Good for what ails you, but warn your brother what you're doing first
When Juthwara mentioned a pain in her chest, stepmom saw her opportunity and she took it.  She recommended that Juthwara take two balls of fresh cheese and apply them directly to her breasts.  Milk, she said, makes a nice poultice for chest pains.  That even seems to make sense in a crude way, doesn't it?


Bana, Juthwara's brother -- or was he the stepbrother?  You can do a lot with hot-blooded stepbrothers if you want to twist the story -- had just returned from the court of Childebert I in Paris.  Stepmom informed him that Aude the Virgin was now just Aude.  Or the Slut of Somerset, the Harlot of Hampshire, the... well, you get the point.

Being offended for the family honor (or perhaps personally aggrieved that she had spurned his advances and then nutted every bolt in the tri-county area while he was away), Bana raced to confront her.  He found her hanging out the laundry.  He rushed up to her and pulled back her clothes to feel her undergarments.  Sure enough, they were drenched with milk.  With a few quick aspersions on her honor, he grabbed a scythe (see photo) and lopped off her head.  No doubt the blood made a mess of the laundry, but that would have been the least of it.

Two heads are better than one
A spring opened where he head fell (lucky thing for the sisters who needed to rinse out the blood stains before they set).  Calmly, her body reached down and lifted her head (Cephalophoria!).  She put it back on her neck, walked inside the house, and chastised her (step?) brother for his rash and bloody deed.  Then she dropped lifeless to the floor.  So ends the legend of Saint Juthwara, whose relics were translated (moved) to Sherbourne Abbey during the reign of Ethelred the Unready.

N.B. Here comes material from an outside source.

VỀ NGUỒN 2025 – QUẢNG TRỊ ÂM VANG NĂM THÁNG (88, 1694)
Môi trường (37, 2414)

Bana, however, had miles to go before he slept.  He fled to his (step?) brother, Paul.  Being the bishop of Leon, Paul had to provide some sort of path to redemption rather than abuse his brother for killing his sister.  He sent him into the forest for forty days of prayer, reflection, and penance.  I'd have been hoping that the bears and wolves would find him during the forty days, but that's why Paul of Leon is a saint and I'm just a blogger.  At the end of forty days, a hungry, unwashed, but very penitent Bana came out of the forest.  Paul admitted him as a monk, and later put him in charge of the monastery at Gerber (Le Releqc).